Kiedy sondaże zaczną znikać

W czasach afery Rywin - Michnik na stronach internetowych GW zawsze w poniedziałek pojawiał się kolejny sondaż. Nie pamiętam oczywiście jaka to firma robiła.
Należy nadmienić, że był to w miarę uczciwie przedstawiony graficznie obraz. Czyli zarówno bieżący wynik, jak i trend długookresowy.
Z reguły było tak, że taki sondaż stanowił jedynkę informacyjną przez cały dzień. Aż nadszedł kolejny poniedziałek i wynik dający SLD poniżej 5 procentowego progu wyborczego. Ten sondaż był na jedynce przez nie więcej niż 2-3 godziny, potem go "zniknięto".

W chwili obecnej praktycznie nie pokazuje się trendów długookresowych, a jedynie bieżące wyniki. W związku z tym przez kilka ostatnich lat można było bezkarnie opowiadać, że PiS "znowu" stracił - tylko nie podawano względem którego pomiaru stracił. Taki drobiazg.

Od afery Rywin - Michnik minęło 10 lat. Część ludzi dała się uwieść propagandzie, część poszła dalej mówiąc, że ci co z PiS-em to się do faszystów zapisali (exemplum Stefan Bratkowski do Marcina Wolskiego).
Ale przebudzenie przychodzi, powoli ale przychodzi. Oczywiście nie do wszystkich, ale rzeczywistość już dosyć wyraźnie "skrzeczy". Rzeczywistość "skrzeczy", czyli przekaz medialny staje się wyraźnie różny od rzeczywistości odbieranej realnie dla coraz większej liczby ludzi.

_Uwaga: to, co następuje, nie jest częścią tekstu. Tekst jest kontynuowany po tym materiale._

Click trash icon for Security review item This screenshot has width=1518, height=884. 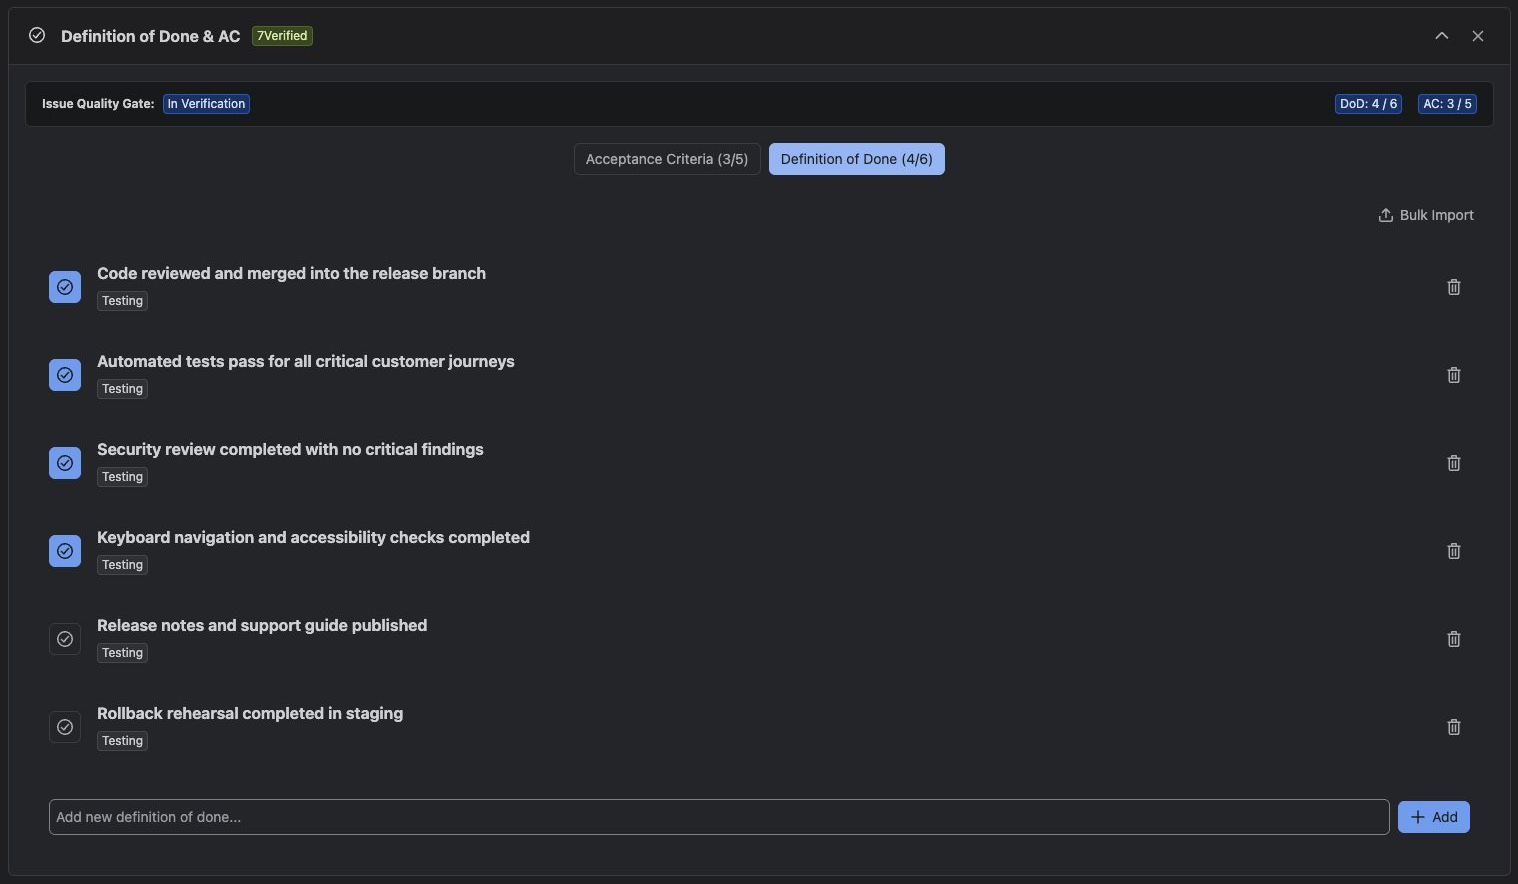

Do wyborów pozostały 3 lata, bo ja nie wierzę ani w przedterminowe wybory, ani w powstanie rządu technicznego (apolitycznego czy jakkolwiek inaczej taki twór nazwiemy), ani w kryterium uliczne.

Gdy media przestaną pokazywać sondaże wtedy dopiero może być ciekawie.
Na razie ośrodki badawcze zanotowały po raz pierwszy od 5 lat przewagę PiS-u. Co oczywiście też jest sposobem oddziaływania na elektorat. I można dywagować, czy jest to chęć kolejnego przestraszenia zwolenników PO, że oto powraca fala ciemnogrodu - co jest raczej mało możliwe, zważywszy na to, że do wyborów zostały 3 lata. Czy też raczej kwestia nacisku na PO i Donalda T., aby nastąpiło przetasowanie wewnątrz aktualnej ekipy pacynek.

Osobiście obstawiam, że sondaże przestaną być pokazywane w momencie gdy będzie z nich wynikać, że PiS może rządzić samodzielnie. Wtedy też zostanie uruchomiona olbrzymia medialna propaganda w celu wykreowania "nowej" wartości na scenie politycznej - najprawdopodobniej SD z powracającym z brukselskiego zesłania Piskorskim.